Strasbourg interdit le tabac dans les parcs et les jardins

La capitale alsacienne est la première grande ville de France à élargir l'interdiction de fumer dans les aires de jeu aux parcs et jardins.

Des panneaux ont été installés aux abords des parcs et jardins de Strasbourg (Bas-Rhin) afin de faire appliquer l\'interdiction de fumer, le 30 juin 2018.
Des panneaux ont été installés aux abords des parcs et jardins de Strasbourg (Bas-Rhin) afin de faire appliquer l'interdiction de fumer, le 30 juin 2018. (SEBASTIEN BOZON / AFP)

La pancarte blanche et verte est discrète mais le message est clair : les grands parcs de Strasbourg (Bas-Rhin) sont, à compter du dimanche 1er juillet, des "parcs sans tabac". La capitale alsacienne a voulu montrer l'exemple, en devenant la première grande ville française à élargir à ses parcs et jardins publics l'interdiction, déjà existante au niveau national, de fumer dans les aires de jeux.

>> Tabac : Strasbourg souhaite l'interdire dans tous ses parcs

La mise en œuvre de la mesure, votée lundi par le conseil municipal, reste discrète. Seules quelques entrées de parcs sont déjà équipées de panneaux, les autres le seront progressivement au cours de l'été. D'après la municipalité de Strasbourg, quand on ne fume pas dans les parcs, on fume moins tout court. En France, le taux de fumeurs a diminué mais reste de 27%.

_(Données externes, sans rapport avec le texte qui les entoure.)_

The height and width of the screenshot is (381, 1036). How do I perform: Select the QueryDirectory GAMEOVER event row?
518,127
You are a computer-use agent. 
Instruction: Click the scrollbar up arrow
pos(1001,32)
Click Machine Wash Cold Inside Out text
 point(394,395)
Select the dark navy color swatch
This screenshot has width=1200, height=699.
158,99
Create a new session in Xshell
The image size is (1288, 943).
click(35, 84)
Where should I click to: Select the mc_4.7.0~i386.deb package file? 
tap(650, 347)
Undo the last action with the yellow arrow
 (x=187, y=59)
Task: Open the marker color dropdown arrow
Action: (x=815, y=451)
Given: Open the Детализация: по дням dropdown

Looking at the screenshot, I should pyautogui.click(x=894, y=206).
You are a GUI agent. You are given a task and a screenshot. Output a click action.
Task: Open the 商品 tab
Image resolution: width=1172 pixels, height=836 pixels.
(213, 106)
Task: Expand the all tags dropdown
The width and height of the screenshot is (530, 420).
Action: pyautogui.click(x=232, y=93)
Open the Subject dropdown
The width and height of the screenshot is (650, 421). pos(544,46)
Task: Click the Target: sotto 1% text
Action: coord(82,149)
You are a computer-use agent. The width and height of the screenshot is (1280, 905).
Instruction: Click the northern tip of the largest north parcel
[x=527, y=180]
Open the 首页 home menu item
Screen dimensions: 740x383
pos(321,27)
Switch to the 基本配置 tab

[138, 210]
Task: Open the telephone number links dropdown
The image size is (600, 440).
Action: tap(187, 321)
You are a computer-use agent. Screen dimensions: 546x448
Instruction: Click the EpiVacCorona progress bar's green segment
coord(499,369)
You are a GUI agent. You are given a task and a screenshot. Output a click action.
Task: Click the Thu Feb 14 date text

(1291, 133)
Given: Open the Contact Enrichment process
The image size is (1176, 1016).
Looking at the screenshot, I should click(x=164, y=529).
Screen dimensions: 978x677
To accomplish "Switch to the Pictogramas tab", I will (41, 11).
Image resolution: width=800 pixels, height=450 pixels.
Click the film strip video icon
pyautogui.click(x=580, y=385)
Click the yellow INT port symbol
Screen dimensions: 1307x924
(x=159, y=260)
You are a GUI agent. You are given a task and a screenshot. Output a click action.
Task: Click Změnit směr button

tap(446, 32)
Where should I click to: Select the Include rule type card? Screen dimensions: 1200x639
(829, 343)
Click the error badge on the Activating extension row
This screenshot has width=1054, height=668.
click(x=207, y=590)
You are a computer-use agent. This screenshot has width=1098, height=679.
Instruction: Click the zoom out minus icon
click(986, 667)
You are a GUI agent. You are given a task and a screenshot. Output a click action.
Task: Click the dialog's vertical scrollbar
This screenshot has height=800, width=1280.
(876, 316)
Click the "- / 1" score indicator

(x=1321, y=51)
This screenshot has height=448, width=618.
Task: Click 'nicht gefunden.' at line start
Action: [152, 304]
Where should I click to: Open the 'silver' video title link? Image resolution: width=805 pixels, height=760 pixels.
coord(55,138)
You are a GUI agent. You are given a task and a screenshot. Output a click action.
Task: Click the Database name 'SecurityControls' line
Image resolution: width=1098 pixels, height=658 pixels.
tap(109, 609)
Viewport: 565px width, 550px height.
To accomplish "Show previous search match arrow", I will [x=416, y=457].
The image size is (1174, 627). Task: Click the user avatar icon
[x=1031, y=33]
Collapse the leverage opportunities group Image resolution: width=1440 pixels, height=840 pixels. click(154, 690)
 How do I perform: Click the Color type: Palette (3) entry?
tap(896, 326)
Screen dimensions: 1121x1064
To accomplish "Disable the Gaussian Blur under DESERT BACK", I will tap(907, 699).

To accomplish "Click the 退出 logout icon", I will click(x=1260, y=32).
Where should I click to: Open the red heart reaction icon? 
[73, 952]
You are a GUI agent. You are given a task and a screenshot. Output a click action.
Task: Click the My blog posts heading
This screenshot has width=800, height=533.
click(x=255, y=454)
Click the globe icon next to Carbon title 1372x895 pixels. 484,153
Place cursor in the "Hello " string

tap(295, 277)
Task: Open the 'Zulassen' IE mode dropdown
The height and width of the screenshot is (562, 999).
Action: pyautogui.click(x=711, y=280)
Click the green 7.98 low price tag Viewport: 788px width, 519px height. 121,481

Une application progressive du plan dans les espaces verts

Petit et difficile à ramasser, le mégot, déchet omniprésent dans les villes, peut polluer jusqu'à 500 litres d'eau potable, alerte la mairie de Strasbourg. Il met aussi 12 ans à se décomposer et contient plus de 7 000 composants toxiques, dont des perturbateurs endocriniens et certains cancérigènes.

Élaborée avec la Ligue contre le cancer, la mesure "parcs sans tabac" va être appliquée progressivement : d'abord aux six grands parcs de la ville, puis généralisée à tous les espaces verts publics. Pas question de faire directement des remontrances. La municipalité compte d'abord faire preuve de pédagogie et de dialogue avec le recrutement de "médiateurs santé-tabac" pour aller à la rencontre des fumeurs et faire passer le message en douceur.

Si cela ne suffit pas, des amendes de 68 euros pourraient commencer à tomber en 2019. Jeter un mégot est déjà passible d'une telle amende.